C’est d’ailleurs ce que fait cette chercheuse, une habituée de cette route - elle est Montréalaise, elle travaille à Québec -, avec assiduité depuis plusieurs mois.


En tendant l’oreille le long de cette « 20 » - dans un petit camion spécialement conçu pour cela -, son équipe et elle ont bien sûr mis en relief les changements de tonalité qui s’opèrent sur les radios commerciales et même publiques qui accompagnent le voyageur de son point A à son point B. « Ce n’est pas une découverte, mais les propos que l’on y entend semblent varier d’une région à une autre, définissent des régions précises. On sent par endroits qu’il y a des façons différentes de penser », dit-elle sans chercher toutefois à poser un jugement de valeur sur ces différences.

 

Le fleuve sur la route


Ce clivage révélé par le « laboratoire mobile » de Mme Mathieu n’étonne pas, contrairement à la présence sur cet axe routier d’un monde parallèle formé par les ondes de la radio marine, débordant du fleuve, et que l’artiste universitaire ne s’attendait peut-être pas à trouver là. « Je suis allée prendre des cours d’opérateur de radio marine pour comprendre les conversations que l’on captait », raconte-t-elle, « pour décoder cet univers que l’on traverse en voiture », les ondes radio émises sur l’eau, mais également des différents postes des garde-côtes ou des pilotes du Saint-Laurent, n’ayant que peu à faire des limites fluviales où elles sont générées.

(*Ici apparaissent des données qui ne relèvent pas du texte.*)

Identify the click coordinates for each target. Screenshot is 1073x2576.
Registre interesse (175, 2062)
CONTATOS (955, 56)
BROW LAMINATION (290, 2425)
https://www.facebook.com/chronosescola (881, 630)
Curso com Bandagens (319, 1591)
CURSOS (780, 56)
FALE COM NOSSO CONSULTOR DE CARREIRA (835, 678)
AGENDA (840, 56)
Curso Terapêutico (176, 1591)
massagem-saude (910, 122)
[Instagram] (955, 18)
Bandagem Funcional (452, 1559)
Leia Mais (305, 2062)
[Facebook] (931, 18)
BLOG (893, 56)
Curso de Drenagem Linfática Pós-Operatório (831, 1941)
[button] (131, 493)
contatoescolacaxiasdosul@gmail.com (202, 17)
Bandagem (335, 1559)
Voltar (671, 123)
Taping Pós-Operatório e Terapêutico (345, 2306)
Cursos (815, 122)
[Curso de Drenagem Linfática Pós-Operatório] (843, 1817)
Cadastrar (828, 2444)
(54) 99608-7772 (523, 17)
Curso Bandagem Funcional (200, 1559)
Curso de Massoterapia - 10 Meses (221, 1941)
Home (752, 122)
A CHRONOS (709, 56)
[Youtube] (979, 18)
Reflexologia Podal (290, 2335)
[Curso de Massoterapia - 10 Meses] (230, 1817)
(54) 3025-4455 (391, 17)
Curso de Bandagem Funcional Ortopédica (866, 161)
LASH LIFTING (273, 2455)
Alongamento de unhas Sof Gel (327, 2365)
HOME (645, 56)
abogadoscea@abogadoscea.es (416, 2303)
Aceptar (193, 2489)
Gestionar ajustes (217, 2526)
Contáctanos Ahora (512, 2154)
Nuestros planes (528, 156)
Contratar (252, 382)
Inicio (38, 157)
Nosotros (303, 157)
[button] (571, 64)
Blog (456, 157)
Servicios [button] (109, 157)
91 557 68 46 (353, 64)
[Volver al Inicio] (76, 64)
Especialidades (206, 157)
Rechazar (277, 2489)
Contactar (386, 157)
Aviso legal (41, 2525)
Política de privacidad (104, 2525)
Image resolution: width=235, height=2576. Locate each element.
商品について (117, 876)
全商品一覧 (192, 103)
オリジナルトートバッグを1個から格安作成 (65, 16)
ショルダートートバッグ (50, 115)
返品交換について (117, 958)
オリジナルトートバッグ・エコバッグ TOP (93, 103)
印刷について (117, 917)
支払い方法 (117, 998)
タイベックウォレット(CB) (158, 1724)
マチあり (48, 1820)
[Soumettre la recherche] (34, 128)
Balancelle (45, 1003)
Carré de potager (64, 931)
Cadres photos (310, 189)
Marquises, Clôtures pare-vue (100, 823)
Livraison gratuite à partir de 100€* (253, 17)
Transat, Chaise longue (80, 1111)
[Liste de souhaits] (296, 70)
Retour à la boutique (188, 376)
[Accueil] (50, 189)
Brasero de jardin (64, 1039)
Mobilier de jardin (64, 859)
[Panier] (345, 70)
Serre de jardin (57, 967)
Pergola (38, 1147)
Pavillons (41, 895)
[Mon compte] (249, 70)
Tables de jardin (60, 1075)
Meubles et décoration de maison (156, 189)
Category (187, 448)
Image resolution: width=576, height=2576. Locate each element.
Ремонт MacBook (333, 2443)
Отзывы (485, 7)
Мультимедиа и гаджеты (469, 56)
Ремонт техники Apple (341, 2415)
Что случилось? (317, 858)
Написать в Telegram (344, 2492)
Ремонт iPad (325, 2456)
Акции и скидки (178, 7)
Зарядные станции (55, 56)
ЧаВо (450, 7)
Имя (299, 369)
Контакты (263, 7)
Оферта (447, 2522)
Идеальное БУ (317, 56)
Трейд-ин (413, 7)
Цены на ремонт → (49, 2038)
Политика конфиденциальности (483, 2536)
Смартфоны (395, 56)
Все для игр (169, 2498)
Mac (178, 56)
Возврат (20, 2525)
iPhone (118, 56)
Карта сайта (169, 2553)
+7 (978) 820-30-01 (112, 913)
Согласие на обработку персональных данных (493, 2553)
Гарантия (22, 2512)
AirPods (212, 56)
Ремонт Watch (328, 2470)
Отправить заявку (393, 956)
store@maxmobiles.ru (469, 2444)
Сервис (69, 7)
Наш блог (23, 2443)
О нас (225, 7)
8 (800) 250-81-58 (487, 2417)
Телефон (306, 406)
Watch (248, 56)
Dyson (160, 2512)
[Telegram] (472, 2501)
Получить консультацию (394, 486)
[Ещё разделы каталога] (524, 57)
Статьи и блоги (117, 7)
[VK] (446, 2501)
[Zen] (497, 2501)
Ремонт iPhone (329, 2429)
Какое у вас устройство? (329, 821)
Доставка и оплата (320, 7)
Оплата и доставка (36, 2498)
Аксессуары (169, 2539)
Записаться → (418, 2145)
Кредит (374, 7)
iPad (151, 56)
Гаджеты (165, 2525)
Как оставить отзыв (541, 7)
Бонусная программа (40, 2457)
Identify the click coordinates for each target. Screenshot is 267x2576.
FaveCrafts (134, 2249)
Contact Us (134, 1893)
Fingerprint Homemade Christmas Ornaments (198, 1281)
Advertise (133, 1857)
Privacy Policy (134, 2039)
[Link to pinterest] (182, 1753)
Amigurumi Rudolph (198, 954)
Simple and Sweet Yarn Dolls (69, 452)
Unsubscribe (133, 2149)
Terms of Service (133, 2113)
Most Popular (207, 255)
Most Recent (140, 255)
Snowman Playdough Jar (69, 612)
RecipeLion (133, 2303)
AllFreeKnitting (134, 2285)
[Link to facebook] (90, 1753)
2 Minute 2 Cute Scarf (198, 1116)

L’incongruité de ce mélange des genres - et de deux modes de transport en apparence incompatible - n’est d’ailleurs pas unique, comme en témoignent certaines autres composantes du monde invisible de la 20 qui peuvent venir d’encore plus loin que du fleuve. « Le long du boulevard Charest [à Québec], nous avons réussi à capter une station de radio venant de l’Alabama », dit Mme Mathieu, qui a dû explorer la physique de la radiodiffusion pour démystifier la chose. « C’est lié à l’ionosphère qui, dans certaines conditions, réfléchit les ondes en provenance de plusieurs milliers de kilomètres. »


Moins prosaïque, cette autopsie des territoires invisibles de la « 20 », et pour laquelle Mme Mathieu n’a pas hésité à quelques reprises à faire du camping au bord de cette autoroute, pour écouter ce que la route a à dire la nuit, lui a permis également de prendre conscience, autrement qu’avec les yeux, de cette culture du transport par camion que l’axe autoroutier nourrit, comme bien d’autres axes de la province d’ailleurs. « Entre Montréal et Drummondville, on n’en voit pas beaucoup, mais on entend les conversations provenant de ces camions, sur une multitude de fréquences, dit-elle. Il y a des milliers de bandes de fréquences qui appartiennent à ce monde et dont chacune correspond à des services précis ou a des fonctions particulières. C’est fascinant ! »


La chose revêt d’ailleurs une dimension politique, selon elle, mais aussi économique, puisqu’elle nous fait entendre la façon dont nous avons décidé d’occuper le territoire. Une réflexion, parmi d’autres, que l’artiste universitaire qui travaille sur cette drôle d’exploration avec une spécialiste en art sonore, Chantal Dumas, et un ingénieur de l’INRS, Jean-Charles Grégoire, compte partager à partir de 2014 avec les automobilistes présents sur cette autoroute. Comment ? Par l’entremise d’une oeuvre sonore, « un trajet sonore sur 300 km », « parallèle au trajet parcouru par le conducteur », tenant sur un CD ou un lecteur de MP3. « On songe aussi à transmettre cette oeuvre sur une fréquence radio que les gens pourraient attraper sur leur autoradio, le long de la 20 entre Montréal et Québec », dit-elle. Un véhicule qui, effectivement, donne l’impression, vu le contenu de son habitacle, d’être le bon.